"Well? Get on with it!"
That about sums up what the average bond market watcher was thinking at the end of September--and possibly again after today's trading session. At the end of September, a run toward higher yields resumed abruptly just after looking like it had calmed down. The tacit implication was that the last major highs (roughly 2.40-2.42% in terms of 10yr yields) would soon be challenged.
Indeed, rates crested 2.40% just before the Columbus Day weekend. Actually, they hit the highs earlier in the day and then rallied back impressively in the afternoon. Now this week, they've avoided committing to either theme (the scary moves higher or the comforting moves lower). Yields have remained WELL-inside last week's range, and today's auction and Fed Minutes did nothing to change that. In fact, volatility continues to die down from last Friday.

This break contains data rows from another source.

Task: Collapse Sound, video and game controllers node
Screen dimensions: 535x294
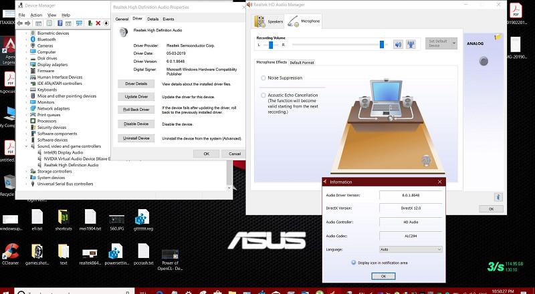Action: click(x=26, y=146)
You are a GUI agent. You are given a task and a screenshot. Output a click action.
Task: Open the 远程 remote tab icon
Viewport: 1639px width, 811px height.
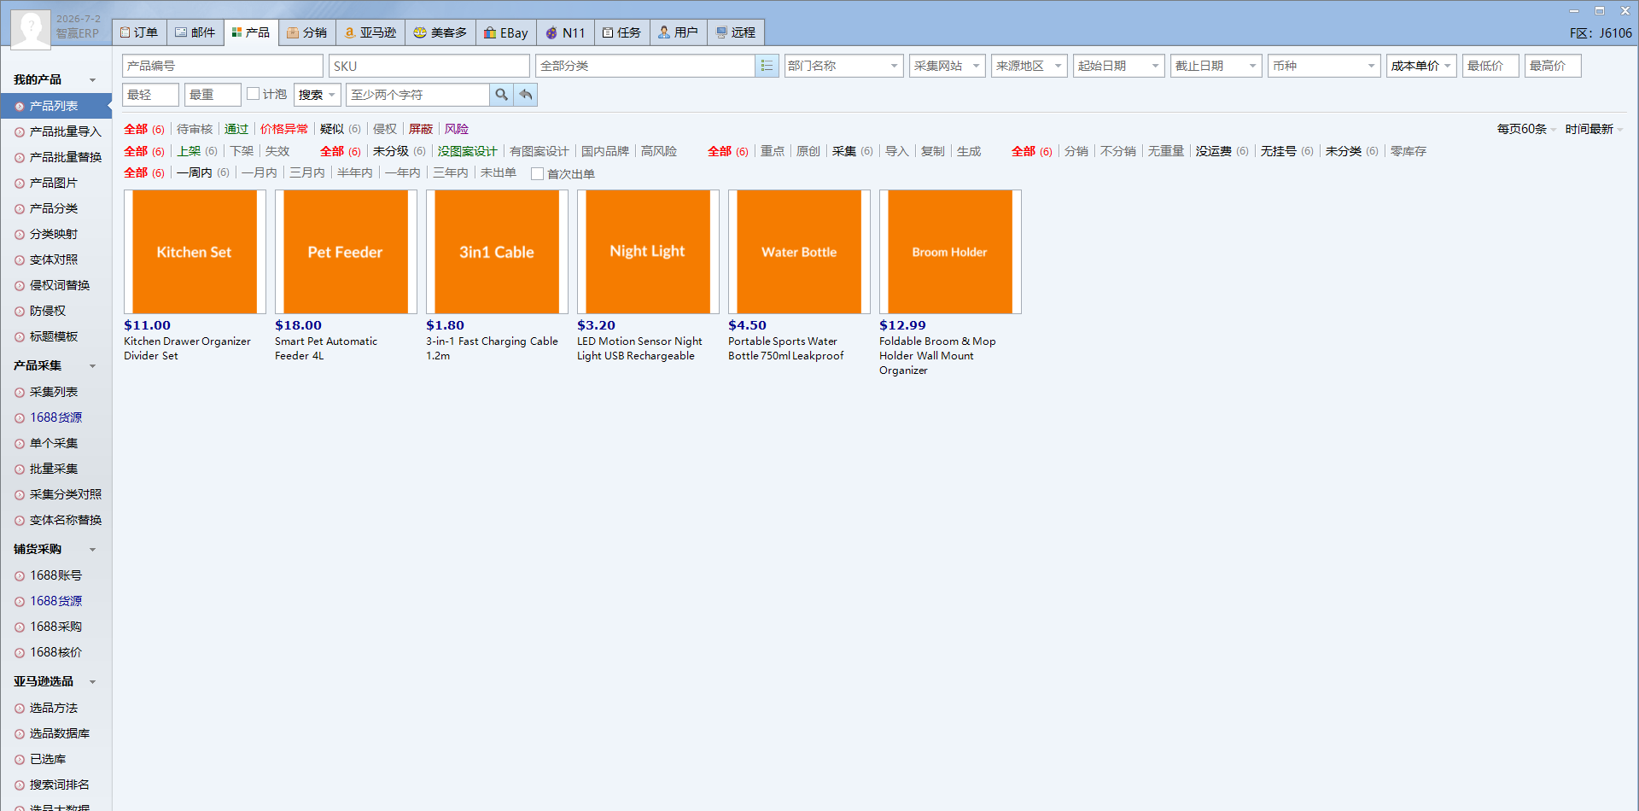pos(721,32)
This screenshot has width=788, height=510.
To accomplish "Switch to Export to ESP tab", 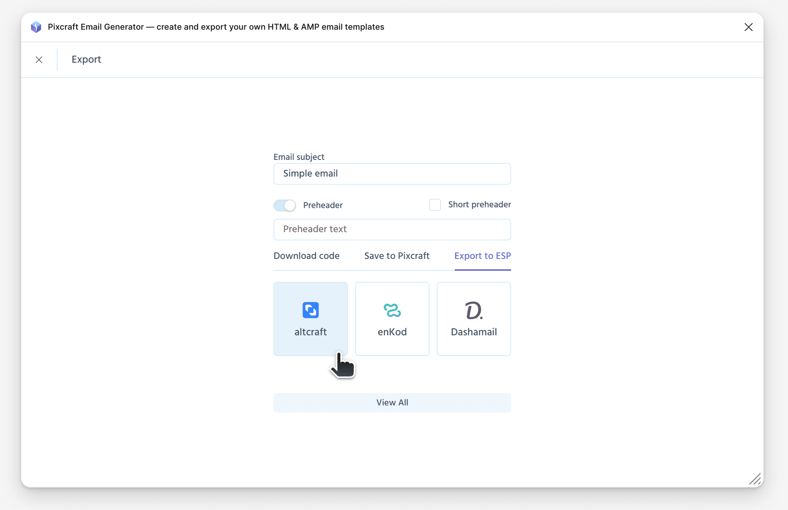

Today's Treasury auctions (3yr and 10yr) were generally well-received, but traders didn't react in any noticeable way.
The Minutes from the most recent Fed meeting weren't that interesting and certainly didn't bring any significant new info to light. Some analysts suggest they were more bond-friendly than expected, but I read them as accurately reflecting the speeches we've gotten from Fed members over the past few weeks. In any event, plans for rate hikes and inflation frustration haven't changed.
If anything, this leaves the week's focus squarely on the inflation data over the next 2 days. That's the best hope for a new trading theme to emerge.